From: Ed Tomlinson <[email protected]>
Date: Thu, 8 May 2003 17:34:54 -0400

Since I have not noticed anyone posting one, here is the opps that
kills -mm3

Oh yeah, thats a seperate problem.
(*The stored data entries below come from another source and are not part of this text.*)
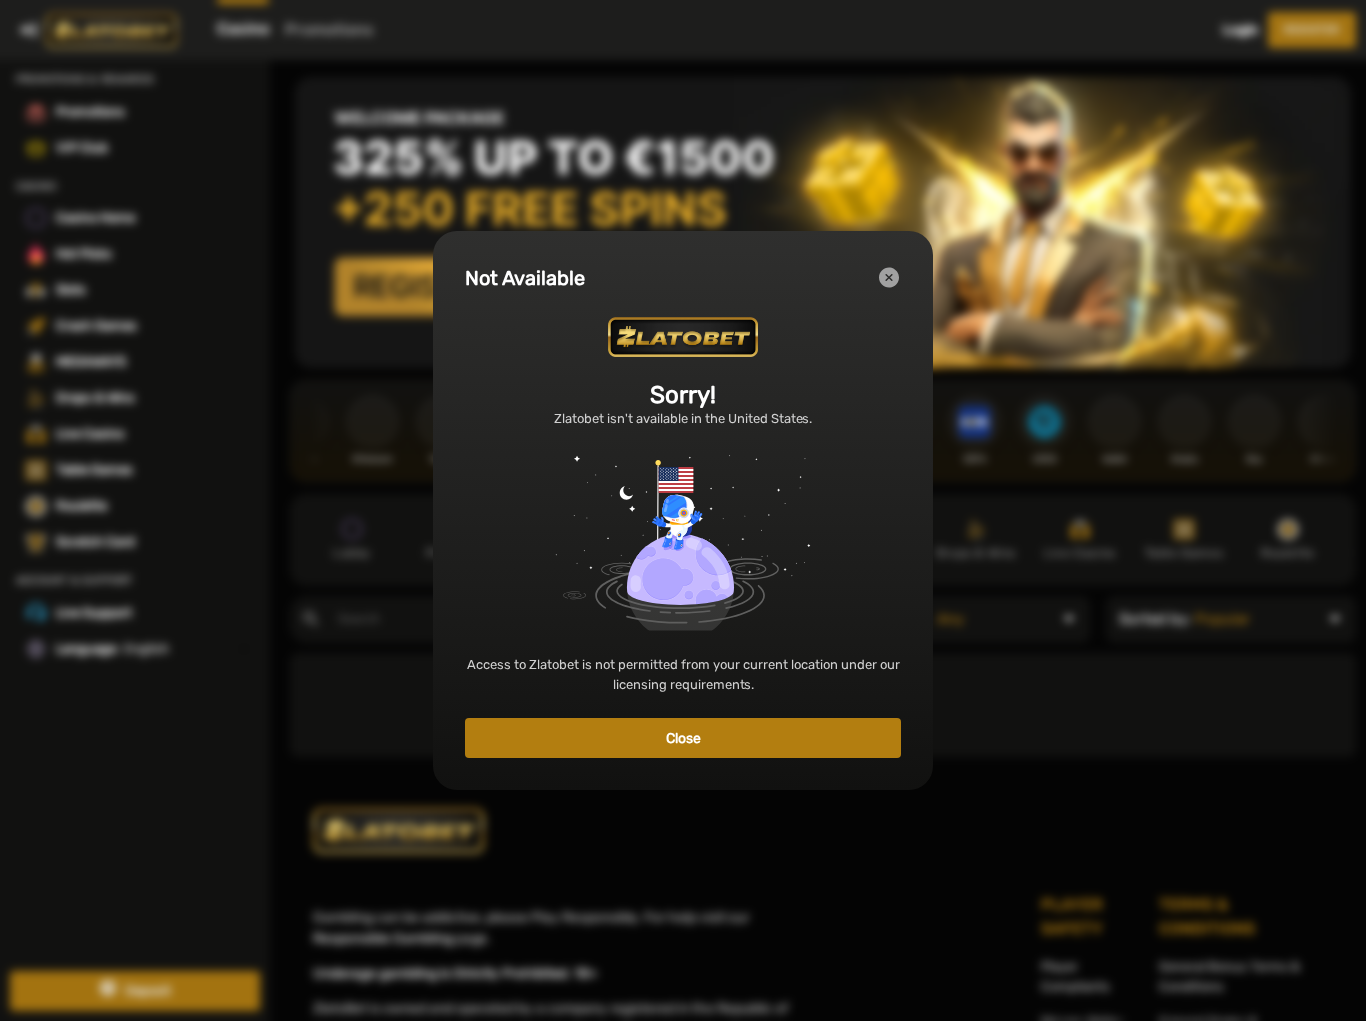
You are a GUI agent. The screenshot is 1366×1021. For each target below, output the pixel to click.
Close (683, 738)
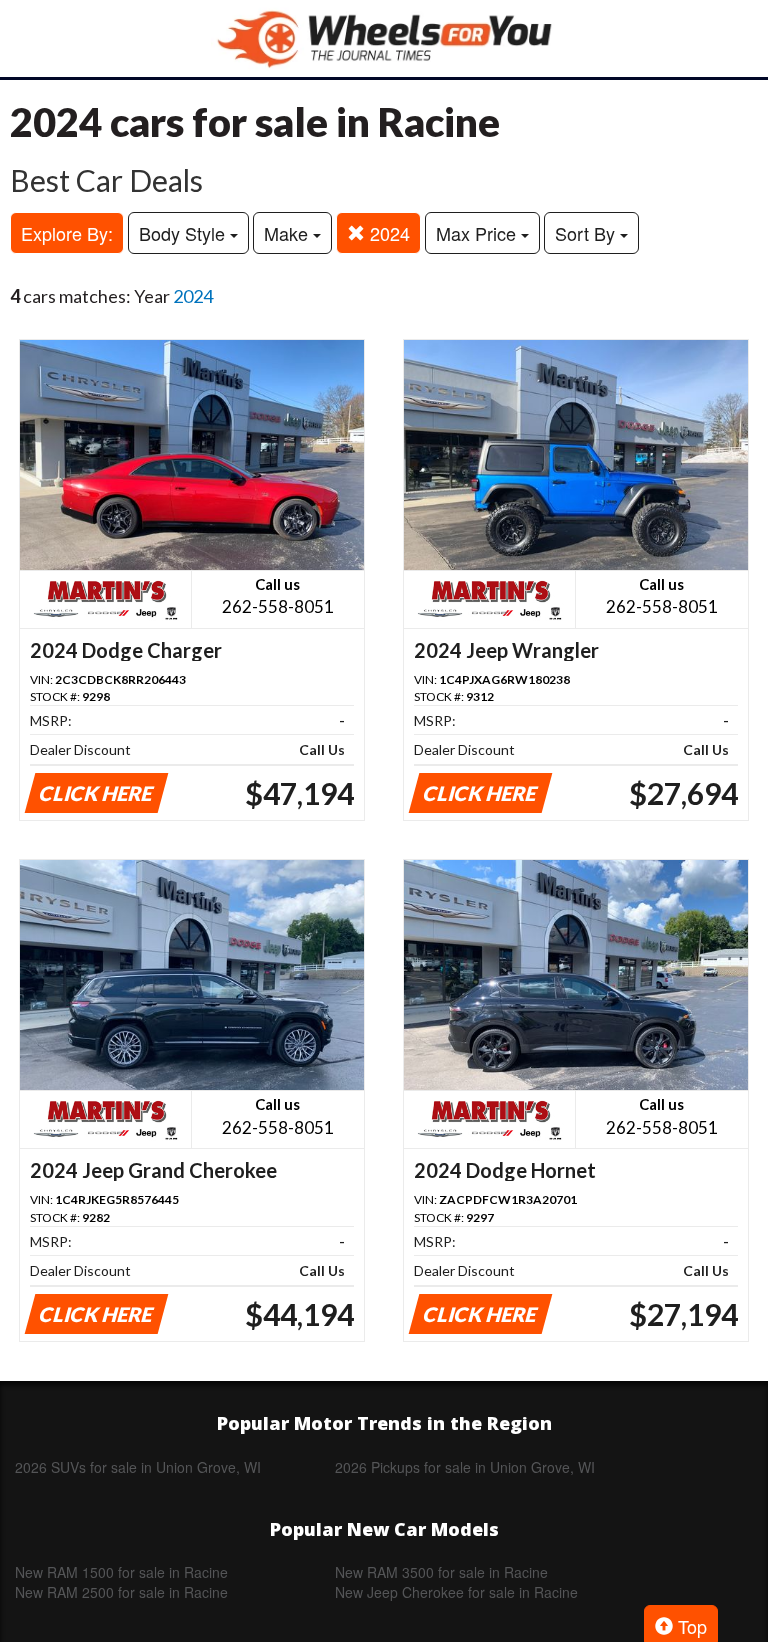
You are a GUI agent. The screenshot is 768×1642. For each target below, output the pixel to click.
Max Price (478, 233)
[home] (384, 38)
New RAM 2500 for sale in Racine (121, 1592)
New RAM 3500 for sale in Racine (441, 1572)
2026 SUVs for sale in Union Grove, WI (138, 1467)
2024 (387, 233)
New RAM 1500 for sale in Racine (121, 1572)
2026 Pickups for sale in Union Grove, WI (465, 1467)
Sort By (587, 233)
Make (288, 233)
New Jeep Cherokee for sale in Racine (456, 1592)
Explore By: (67, 233)
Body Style (184, 233)
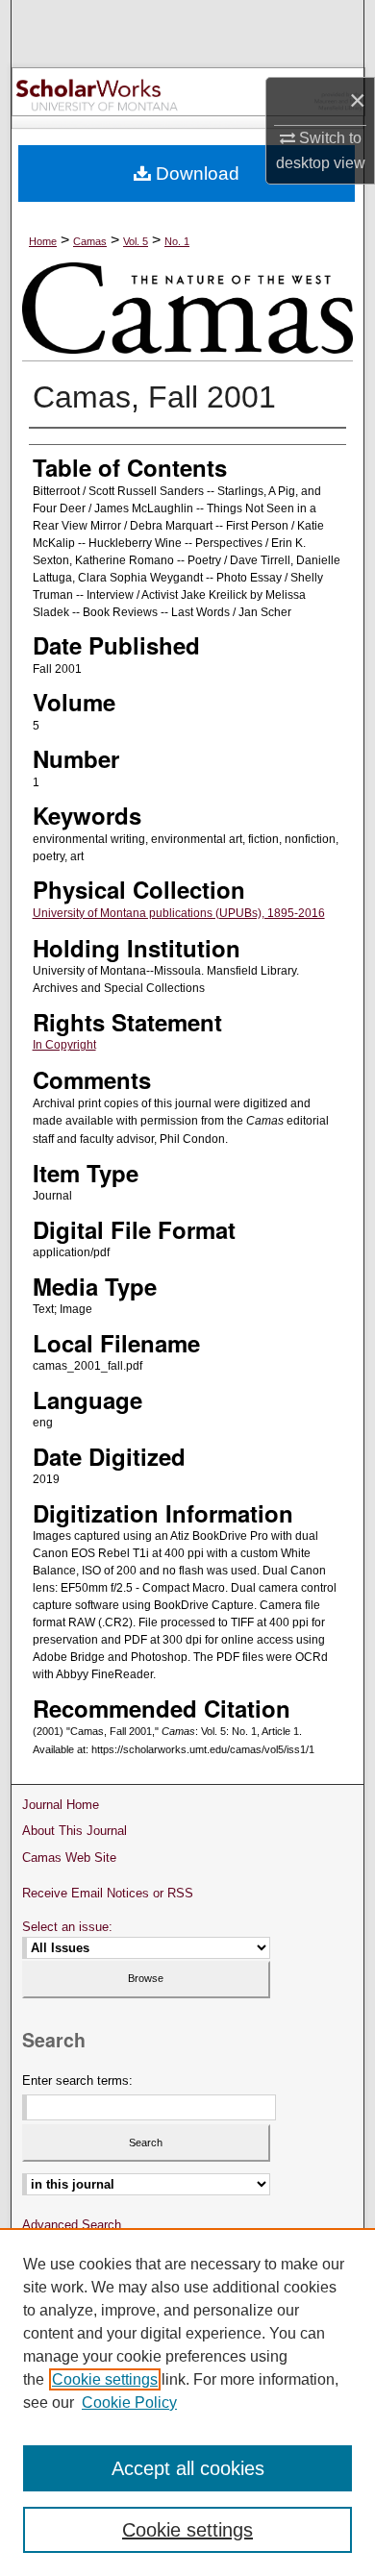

This should fix it:

--- ./net/ipv4/netfilter/ip_fw_compat_masq.c.~1~ Thu May 8 14:38:01 2003
+++ ./net/ipv4/netfilter/ip_fw_compat_masq.c Thu May 8 14:49:19 2003
@@ -103,19 +103,19 @@ do_masquerade(struct sk_buff **pskb, con
}

void
-check_for_masq_error(struct sk_buff *skb)
+check_for_masq_error(struct sk_buff **pskb)
{
enum ip_conntrack_info ctinfo;
struct ip_conntrack *ct;

- ct = ip_conntrack_get(skb, &ctinfo);
+ ct = ip_conntrack_get(*pskb, &ctinfo);
/* Wouldn't be here if not tracked already => masq'ed ICMP
ping or error related to masq'd connection */
IP_NF_ASSERT(ct);
if (ctinfo == IP_CT_RELATED) {
- icmp_reply_translation(skb, ct, NF_IP_PRE_ROUTING,
+ icmp_reply_translation(pskb, ct, NF_IP_PRE_ROUTING,
CTINFO2DIR(ctinfo));
- icmp_reply_translation(skb, ct, NF_IP_POST_ROUTING,
+ icmp_reply_translation(pskb, ct, NF_IP_POST_ROUTING,
CTINFO2DIR(ctinfo));
}
}
@@ -152,10 +152,10 @@ check_for_demasq(struct sk_buff **pskb)
&& skb_linearize(*pskb, GFP_ATOMIC) != 0)
return NF_DROP;

- icmp_reply_translation(*pskb, ct,
+ icmp_reply_translation(pskb, ct,
NF_IP_PRE_ROUTING,
CTINFO2DIR(ctinfo));
- icmp_reply_translation(*pskb, ct,
+ icmp_reply_translation(pskb, ct,
NF_IP_POST_ROUTING,
CTINFO2DIR(ctinfo));
}
--- ./net/ipv4/netfilter/ip_fw_compat.c.~1~ Thu May 8 14:39:58 2003
+++ ./net/ipv4/netfilter/ip_fw_compat.c Thu May 8 14:40:08 2003
@@ -35,7 +35,7 @@ extern unsigned int
do_masquerade(struct sk_buff **pskb, const struct net_device *dev);

extern unsigned int
-check_for_masq_error(struct sk_buff *pskb);
+check_for_masq_error(struct sk_buff **pskb);

extern unsigned int
check_for_demasq(struct sk_buff **pskb);
@@ -167,7 +167,7 @@ fw_in(unsigned int hooknum,
/* Handle ICMP errors from client here */
if ((*pskb)->nh.iph->protocol == IPPROTO_ICMP
&& (*pskb)->nfct)
- check_for_masq_error(*pskb);
+ check_for_masq_error(pskb);
}
return NF_ACCEPT;